## PROBLEM SET
1) In the post on Pynchon's dialog, what does the realism of the dialog in Inherent Vice consist in?
2) Write the next part of the post on Pynchon's dialog, picking up after its final sentence.

## SELECTED EXCERPT
· · · ·

Meet the New Boss (Pynchon's THEY or The Firm is Dead)
Robin Landseadel
robinlandseadel at comcast.net
Fri Aug 27 20:36:59 CDT 2010
Whatever it is that Pynchon does when he puts words in his characters
mouths, he's doing it better now than he did when he was young and
thought himself "Literary." The post-Vineland dialog is more fun to
read, deploys more and different kinds of voices with a greater
quality of mimicry than we find on display in the author's youth.
Pynchon is displaying more skill in his wordplay, gets more of the
plot into the character's verbal back and forth in his later works
than his earlier works—in other words, he writes better dialog after
Vineland than he did in V. and CoL 49 and GR.
It's not only that I don't want you to get all professorial on my
posterior, Terri, I really would like for you to just go away. No,
Pynchon can't write dialog like Mistry, like Stienbeck, like Austen—
why in heaven's sake would we want him to? The realism of Pynchon's
dialog in Inherent Vice consists in an accurate catalog of various
offenses to the mother tongue witnessed in the L.A. basin during the
early seventies. The dialog is a caricature of language of the times,
fer shure. So was the talk on the street.

· · · ·

## COLLECTED DATA

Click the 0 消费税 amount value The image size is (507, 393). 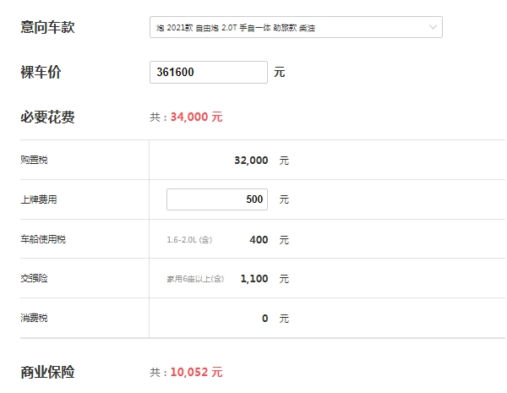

· · · ·

## RESULTS FOR THE EXERCISE
1) It consists in an accurate catalog of various offenses to the mother tongue witnessed in the L.A. basin during the early seventies.

2)
On Aug 27, 2010, at 5:36 PM, alice wellintown wrote:
> if you want great dialogue you've come to the wrong movie. Pynchon
> doesn't excell at dialogue; that's just one of the reasond why certain
> readers and critics complain about his characters and his use of
> characterization; his characters don't look, talk, act, feel/think
> like real people. So, if your looking for such charaters, read _A Fine
> Balance_ by Mistry not _Midnight Children_ by Rushdie or _Moby-Dick_
> by Melville or any novel by Pynchon. Pynchon's characters talk like
> college professors, cartoons, mouthpieces, circus performers, Tube
> addicted parodies of TV cops on speed and paranoia...etc., but not
> like real people. Can P do a Pulp Fiction ironic depth with crazy song
> and a car chase? Sure. Can he write like Mistry, like Stienbeck, like
> Jane Austen? Hell no. Robin, you don't want me to get all pedantic on
> your ass, but you don't know shit about literature. Your wasting your
> time. maybe you should sut up.
>
> On Fri, Aug 27, 2010 at 4:51 PM, David Morris <fqmorris at gmail.com>
> wrote:
>> Realism (which includes any resemblance to "real" dialogue) never has
>> been (ever) Pynchon's strength. His strength has always been ideas,
>> concepts, constructs.
>>
>> On Fri, Aug 27, 2010 at 3:26 PM, Robin Landseadel
>> <robinlandseadel at comcast.net> wrote:
>>>
>>> Take all the exception you like, there's things I really love in
>>> Pynchon's writing that don't really start flourishing until
>>> Vineland, dialog in particular.
>>>
>>> "Self-criticism's an amazing technique, it shouldn't work but it
>>> does."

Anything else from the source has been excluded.